Short Story of a Labour Candidate
ReadingRoom
“I’m as born an optimist as Chippy himself”: Vincent O’Sullivan imagines a Labour Party candidate, essentially campaigning for themselves with a snowball’s chance in hell
I was born the week Norman Kirk, that Leviathan of Labour, died. It is obvious Nature intends me to follow in his wake. Should the New Zealand public have similar good sense, I’m home and hosed. If not, I am simply hosed.
A politician is a citizen who believes he has the skills or the right to tell other citizens what to do, whether that is replacing the national flag with a golf shirt logo, to tell another culture their destiny is to behave like yours, or advising the poor in South Auckland to just toughen up, eat more Big Macs, and leave the subtleties of nutrition to the gym-trim waistbands of Epsom. If I might generalise again, the very word politician is a capacious tent that covers former school bullies, future consultants, a slew of mental afflictions, and gifts as various as milking the till, as it was called during the time of the First Labour Government, or having it off on the ministerial couch, which lead to Mr Speaker’s ruling that stiff hardback chairs be mandatory furnishing. Although in all fairness, endorsed by all parties, there is consensus that under no circumstances, and sworn on the graves of departed leaders, no member I have had the privilege of working with is susceptible to perks, bribes, tax fiddling, doing a good turn for mates, groping at annual conferences, or bad-mouthing a fellow MP. Good God, as if I’d stay for a day in an outfit that tolerated that!
[You will find that at times I set in square brackets what I do not publicly declare. What privately I think of the hundred kilos of condemned veal who is standing against me. With his one deep conviction, that less should be given to those who have little, more should be given to those who have much. The polls don’t altogether favour me, would you believe it? But the thought of him! I love democracy, but as the courts will tell you, love isn’t always easy. At the moment, comrades, it is rockshit hard.]
But to the nitty-gritty. Talk is cheap, policy is what the electorate hold dear. Apart from agreeing with all calls of Caucus, as promptly as I would to the calls of nature, I might assure you that I am blessed with a flexible moral sense, that would never bind me to wishy-washy consistency from pre-election promise through to post-election delivery. A trustworthy politician is nothing if not reliably inconsistent, should loyalty demand it. I can think of cases where refusal to change lanes, simply on moral grounds, has almost brought governments down, would you believe that? The fuckers.
Now back to me. When it comes to representing the total community, my credentials are impeccable. Four of my great-grandparents were from the four component countries of the United Kingdom, one set happily married, the other serial adulterers. Another four from a vastly variegated whakapapa in both Te Ika-a-Maui and Te Waipounamu. A cousin with a gift for genealogical research has assured me how overall our family tree is hung thickly with an equal number of teetotallers and chronic pissheads, men of the cloth and rabid atheists, incorruptible lawyers and loosely principled aunts with artistic interests, pacifists and those who frothed for a knuckle on Friday nights. Say whatever else about me, few can claim to descend from a more foolproof background. Putting it frankly, I am pretty much what most would aspire to, breeding-wise. The average Kiwi bloke.

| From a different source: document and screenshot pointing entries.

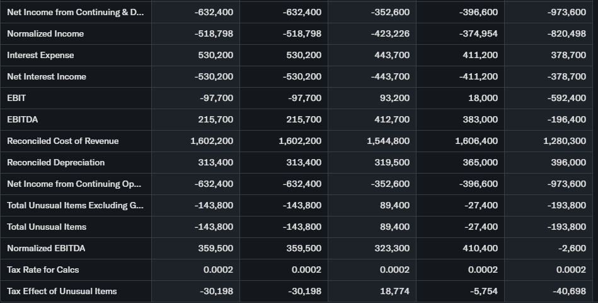Select the Reconciled Cost of Revenue label
The image size is (598, 303).
tap(62, 141)
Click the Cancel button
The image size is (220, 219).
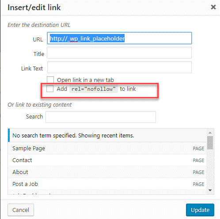pyautogui.click(x=21, y=210)
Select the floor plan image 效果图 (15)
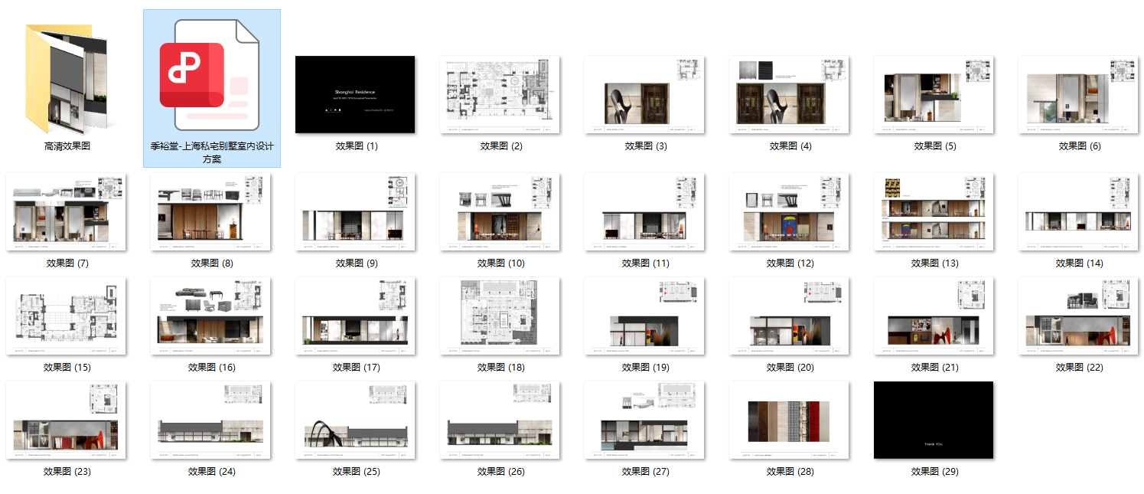1144x494 pixels. (66, 316)
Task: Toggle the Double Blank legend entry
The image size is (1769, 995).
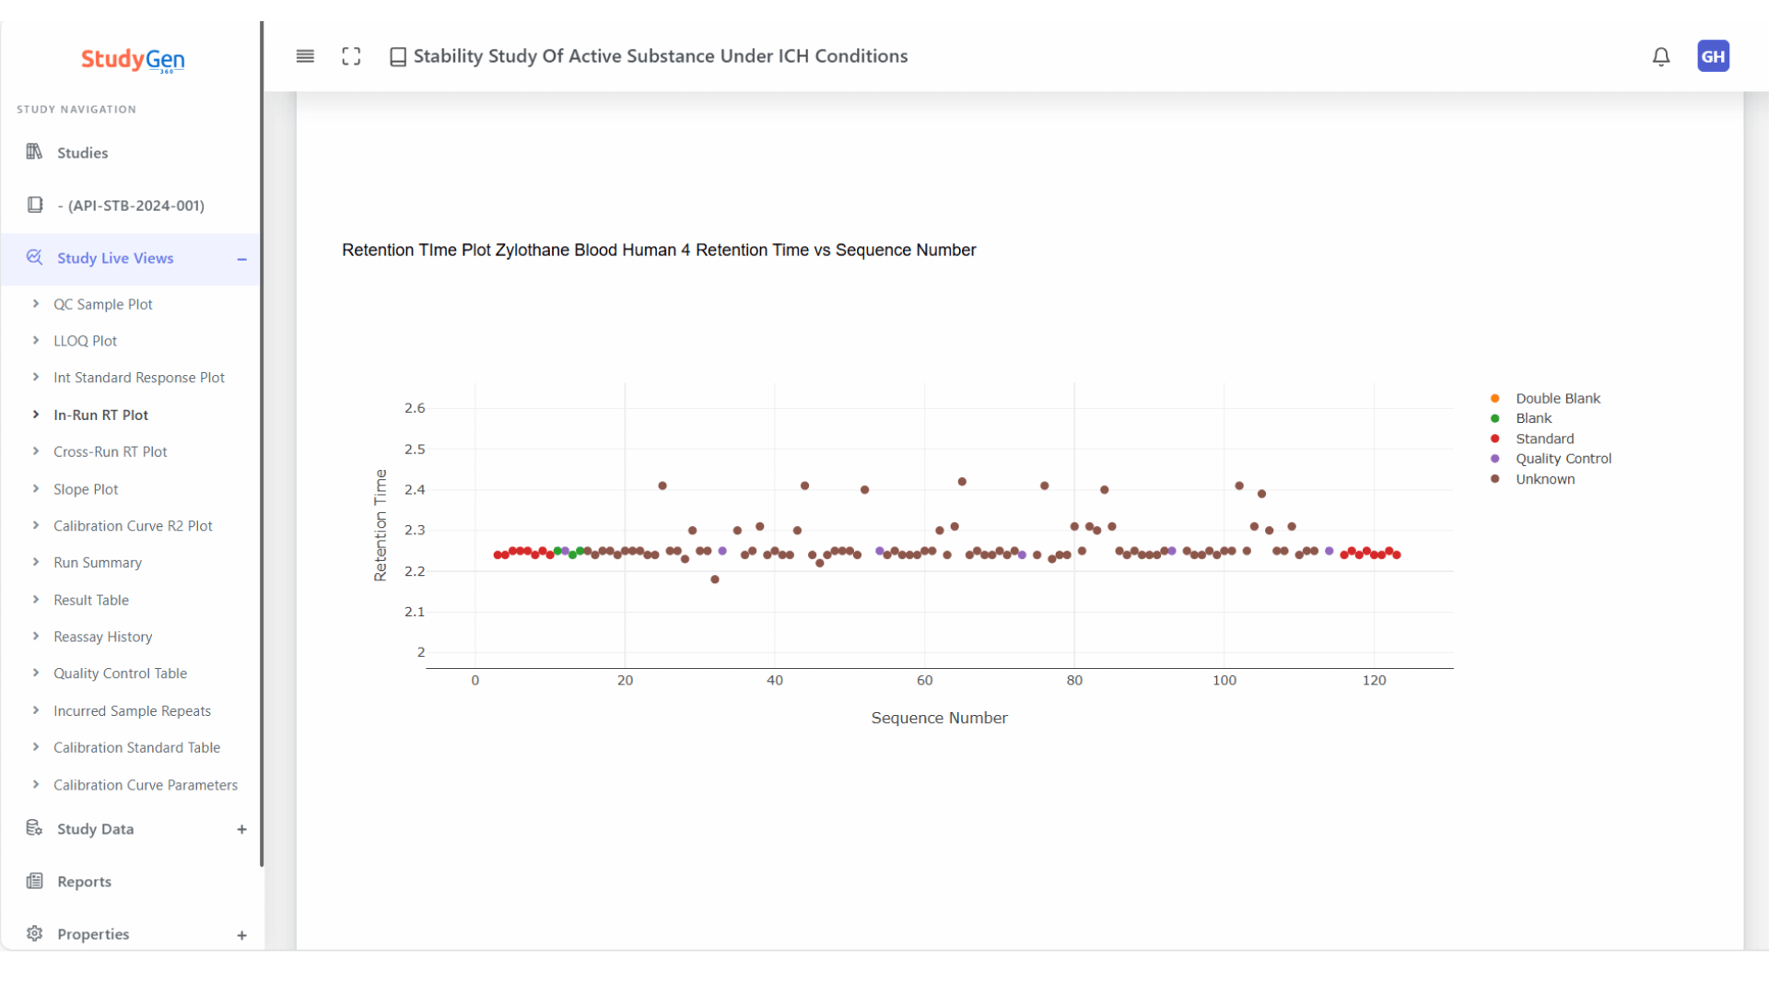Action: (1557, 398)
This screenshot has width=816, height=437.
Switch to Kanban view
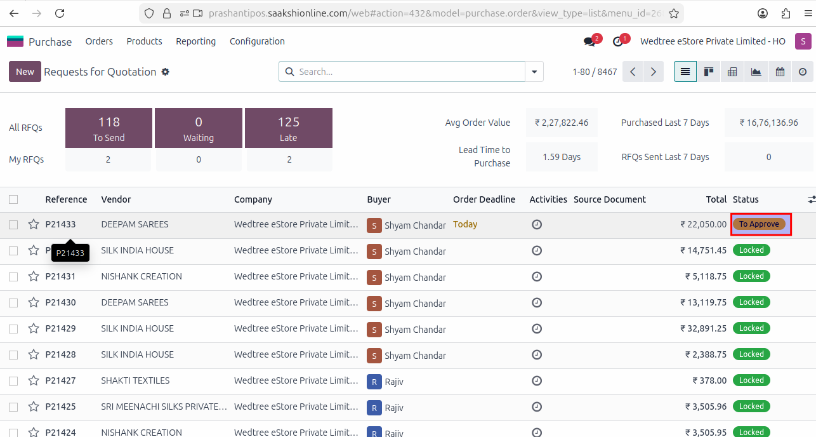point(709,72)
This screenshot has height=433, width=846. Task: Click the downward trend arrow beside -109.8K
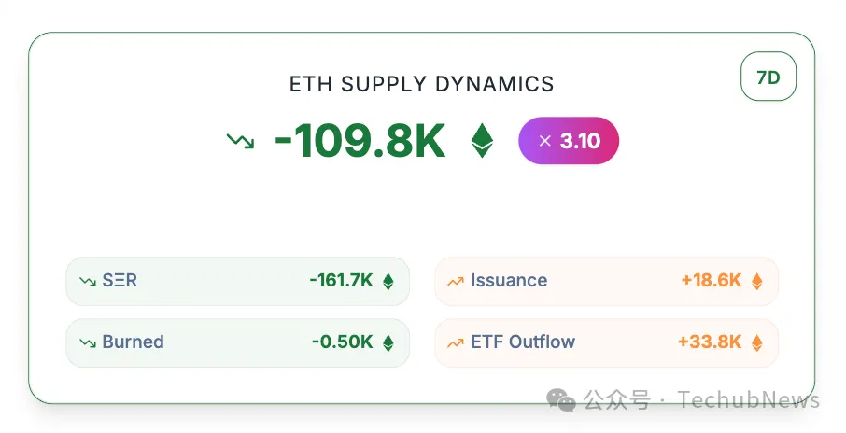[240, 142]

You probably have as good or as vague a notion as anyone of what my party’s current policies are. I’ll merely mention a few of my own proposals which I intend to bring forward to party caucus post-October. I have good reason to believe these will win considerable support. So, to clear the brushwood from my forest of Good Ideas. We all have our own agendas, whether loudly declared or held close to our hearts. We are all familiar with those movies about escapees from institutions, or the ambitious mutterers in the lounges of Oldies Homes, who are suddenly struck with the desire, late in the day as it is, to venture where they never dared in their younger years to tread. What they so missed and now intend to rectify, becomes their Bucket List. What I now propose is inverse regrets. A Fuckit List. My own invention going back to my school days when we were expected to be excited by The Bone People. I read 20 pages and said Fuck It. The happy consequences are still with me.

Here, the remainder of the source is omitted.